Vos predicts “flood of smart contracts” if UK legal system adapts


Vos: if law change needed it could be simple

English law is poised to capitalise on vast numbers of smart legal contracts expected to be created every year, according to Sir Geoffrey Vos, Chancellor of the High Court.

He said all that was necessary to make English law the basis for the transactions was “to remove by legislation only the most fundamental legal impediments, leaving the common law to do the rest”.

He described smart contracts as “becoming one of the most important legal subjects of our generation”.

He acknowledged that he was not aware of an end-to-end one having taken place but he was certain it would happen soon. “That is for sure,” he said.

He added: “What will be of most significance to those using smart contracts will be the remedies that they can obtain when things go wrong.”

If smart contracts were to become part of the mainstream, investors would need to be able to “avoid fraud and ensure a dependable market”.

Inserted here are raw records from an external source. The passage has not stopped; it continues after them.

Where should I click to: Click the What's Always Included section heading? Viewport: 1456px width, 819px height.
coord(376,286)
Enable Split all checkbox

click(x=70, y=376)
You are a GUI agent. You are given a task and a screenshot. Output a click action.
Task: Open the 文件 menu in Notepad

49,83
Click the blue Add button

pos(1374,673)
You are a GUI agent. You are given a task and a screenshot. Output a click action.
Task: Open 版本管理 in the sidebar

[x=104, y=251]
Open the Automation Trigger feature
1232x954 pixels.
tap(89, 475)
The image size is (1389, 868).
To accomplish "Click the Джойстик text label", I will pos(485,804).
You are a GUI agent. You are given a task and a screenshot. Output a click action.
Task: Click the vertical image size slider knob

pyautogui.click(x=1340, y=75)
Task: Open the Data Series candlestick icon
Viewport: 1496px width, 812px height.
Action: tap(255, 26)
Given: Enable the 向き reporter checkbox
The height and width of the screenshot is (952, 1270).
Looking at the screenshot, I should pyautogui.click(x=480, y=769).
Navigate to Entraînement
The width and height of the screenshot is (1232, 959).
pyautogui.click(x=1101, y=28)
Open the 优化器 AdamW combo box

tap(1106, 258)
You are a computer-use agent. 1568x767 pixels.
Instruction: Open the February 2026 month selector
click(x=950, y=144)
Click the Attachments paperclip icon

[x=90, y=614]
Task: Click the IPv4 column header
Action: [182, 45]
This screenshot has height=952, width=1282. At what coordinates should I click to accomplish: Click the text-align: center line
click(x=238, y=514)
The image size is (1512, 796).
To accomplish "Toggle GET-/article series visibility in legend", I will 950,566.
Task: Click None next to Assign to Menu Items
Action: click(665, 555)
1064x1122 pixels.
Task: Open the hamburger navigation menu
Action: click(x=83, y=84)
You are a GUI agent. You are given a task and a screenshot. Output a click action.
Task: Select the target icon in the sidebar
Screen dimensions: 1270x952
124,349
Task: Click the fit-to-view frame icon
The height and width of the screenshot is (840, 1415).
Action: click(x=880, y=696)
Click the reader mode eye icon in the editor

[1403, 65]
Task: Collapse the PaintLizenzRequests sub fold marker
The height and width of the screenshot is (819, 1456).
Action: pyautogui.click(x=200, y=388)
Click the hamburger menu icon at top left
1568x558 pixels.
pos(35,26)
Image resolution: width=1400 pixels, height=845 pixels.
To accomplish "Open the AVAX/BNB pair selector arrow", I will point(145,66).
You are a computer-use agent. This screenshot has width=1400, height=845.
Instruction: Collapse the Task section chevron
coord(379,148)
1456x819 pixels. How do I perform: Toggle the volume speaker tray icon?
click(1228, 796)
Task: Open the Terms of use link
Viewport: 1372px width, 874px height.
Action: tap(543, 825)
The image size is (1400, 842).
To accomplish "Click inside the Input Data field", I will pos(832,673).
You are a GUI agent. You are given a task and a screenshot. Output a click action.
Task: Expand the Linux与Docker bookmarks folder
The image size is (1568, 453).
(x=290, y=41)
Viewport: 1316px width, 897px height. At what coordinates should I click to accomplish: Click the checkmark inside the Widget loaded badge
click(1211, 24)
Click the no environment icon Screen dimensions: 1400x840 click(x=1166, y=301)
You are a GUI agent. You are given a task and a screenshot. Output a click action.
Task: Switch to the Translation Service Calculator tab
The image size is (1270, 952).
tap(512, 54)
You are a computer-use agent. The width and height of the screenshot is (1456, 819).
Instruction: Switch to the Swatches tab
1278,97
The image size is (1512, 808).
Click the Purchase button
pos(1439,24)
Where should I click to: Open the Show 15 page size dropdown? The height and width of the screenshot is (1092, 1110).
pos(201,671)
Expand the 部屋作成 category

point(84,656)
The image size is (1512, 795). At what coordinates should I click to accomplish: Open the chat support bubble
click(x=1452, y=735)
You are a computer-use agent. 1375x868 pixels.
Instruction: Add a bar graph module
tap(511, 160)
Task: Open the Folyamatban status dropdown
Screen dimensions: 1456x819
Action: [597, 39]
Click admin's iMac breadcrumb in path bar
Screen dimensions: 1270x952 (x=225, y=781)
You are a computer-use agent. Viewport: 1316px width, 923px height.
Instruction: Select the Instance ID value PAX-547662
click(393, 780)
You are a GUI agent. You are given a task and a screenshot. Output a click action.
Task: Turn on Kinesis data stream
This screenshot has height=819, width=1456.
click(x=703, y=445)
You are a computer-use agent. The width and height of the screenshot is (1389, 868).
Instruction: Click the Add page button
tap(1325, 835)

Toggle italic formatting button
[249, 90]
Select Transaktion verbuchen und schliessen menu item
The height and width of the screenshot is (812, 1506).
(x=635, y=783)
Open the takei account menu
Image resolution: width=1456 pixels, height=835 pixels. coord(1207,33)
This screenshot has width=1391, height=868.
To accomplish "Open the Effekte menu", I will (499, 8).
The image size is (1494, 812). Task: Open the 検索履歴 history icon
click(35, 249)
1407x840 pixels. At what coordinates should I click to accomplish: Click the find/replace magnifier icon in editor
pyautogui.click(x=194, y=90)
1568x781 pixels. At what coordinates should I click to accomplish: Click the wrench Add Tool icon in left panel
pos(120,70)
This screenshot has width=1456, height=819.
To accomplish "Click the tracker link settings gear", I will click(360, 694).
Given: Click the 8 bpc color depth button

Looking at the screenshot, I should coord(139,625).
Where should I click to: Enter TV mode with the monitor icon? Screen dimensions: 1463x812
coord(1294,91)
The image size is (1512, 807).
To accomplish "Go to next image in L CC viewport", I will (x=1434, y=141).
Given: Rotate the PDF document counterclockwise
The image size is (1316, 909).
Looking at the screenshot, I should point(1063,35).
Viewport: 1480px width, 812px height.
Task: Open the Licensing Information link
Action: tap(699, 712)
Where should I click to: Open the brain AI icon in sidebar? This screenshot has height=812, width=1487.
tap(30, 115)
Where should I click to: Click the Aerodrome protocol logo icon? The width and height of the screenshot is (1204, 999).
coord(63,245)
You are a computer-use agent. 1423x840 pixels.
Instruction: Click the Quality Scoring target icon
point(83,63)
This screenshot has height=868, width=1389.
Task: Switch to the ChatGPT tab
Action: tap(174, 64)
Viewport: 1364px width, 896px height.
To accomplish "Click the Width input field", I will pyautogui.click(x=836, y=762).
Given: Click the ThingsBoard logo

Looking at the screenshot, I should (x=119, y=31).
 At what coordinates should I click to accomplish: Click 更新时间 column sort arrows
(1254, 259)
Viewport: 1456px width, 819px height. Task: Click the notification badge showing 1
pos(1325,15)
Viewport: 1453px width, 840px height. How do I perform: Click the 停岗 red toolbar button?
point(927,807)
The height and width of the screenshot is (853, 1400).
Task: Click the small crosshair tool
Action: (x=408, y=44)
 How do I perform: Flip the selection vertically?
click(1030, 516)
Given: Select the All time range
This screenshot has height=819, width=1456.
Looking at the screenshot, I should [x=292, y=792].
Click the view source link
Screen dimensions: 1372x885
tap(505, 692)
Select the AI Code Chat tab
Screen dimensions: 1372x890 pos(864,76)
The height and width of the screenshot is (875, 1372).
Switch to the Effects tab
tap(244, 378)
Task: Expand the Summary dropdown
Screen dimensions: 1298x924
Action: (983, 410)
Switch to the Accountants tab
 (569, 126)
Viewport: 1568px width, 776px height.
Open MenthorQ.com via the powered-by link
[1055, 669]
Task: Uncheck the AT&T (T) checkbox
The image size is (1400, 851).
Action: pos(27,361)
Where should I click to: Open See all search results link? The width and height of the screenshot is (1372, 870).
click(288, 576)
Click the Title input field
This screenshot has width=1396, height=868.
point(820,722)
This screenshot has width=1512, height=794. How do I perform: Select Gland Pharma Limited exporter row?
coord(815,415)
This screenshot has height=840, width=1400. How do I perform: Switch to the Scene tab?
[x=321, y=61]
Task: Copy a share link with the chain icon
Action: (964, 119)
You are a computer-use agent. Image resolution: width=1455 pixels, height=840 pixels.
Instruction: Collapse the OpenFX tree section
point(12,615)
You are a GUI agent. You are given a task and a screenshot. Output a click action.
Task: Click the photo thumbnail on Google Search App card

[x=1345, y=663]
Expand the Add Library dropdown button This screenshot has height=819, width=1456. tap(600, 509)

Speaking in Liverpool last week in a lecture entitled Cryptoassets as property: how can English law boost the confidence of would-be parties to smart legal contracts?, the Chancellor said the legal certainty necessary to open the floodgates to the new technology was missing, but with small adjustments, English law could provide investor confidence.

He defined cryptoassets as those recorded on a distributed ledger but stopping short of electronic data and intellectual property.

He concluded a new legal and regulatory regime was not necessary for contracts based on the distributed ledger technology at the heart of blockchain, or the newer, less resource-intensive and faster directed acyclic graph technology – which provides security by verifying transactions using two randomly chosen nodes in the system rather than adding blocks sequentially in a chain.

He revealed that the government’s lawtech delivery panel, of which he is a member, would “in the next few days” publish a consultation seeking the views of lawyers and coders on legal uncertainties around cryptoassets and the use of smart contracts.

The consultation will ask whether cryptoassets or a private key needed to be recognised as an object of property, and whether a smart contract can give “rise to binding legal obligations, enforceable in accordance with its terms”.

He said coders involved in the development of smart contracts thought they could bypass legal doubts arising by building the answer into code.

However, he said this was wrong and instead “legal foundation to smart contracts is not only desirable but essential”.

Without wanting to pre-empt a government statement advising on changes – due in the summer – Sir Geoffrey concluded that if it was decided that crypto assets should be identified as property under English law, a “quick and simple legislative approach” could resolve the issue, leaving the “flexibility and ingenuity of the common law” to give investors the required certainty.

If this was done quickly, he suggested, “I would expect English law and UK dispute resolution to prove a popular foundation for the trillions of smart legal contracts that we may then expect to be entered into annually”.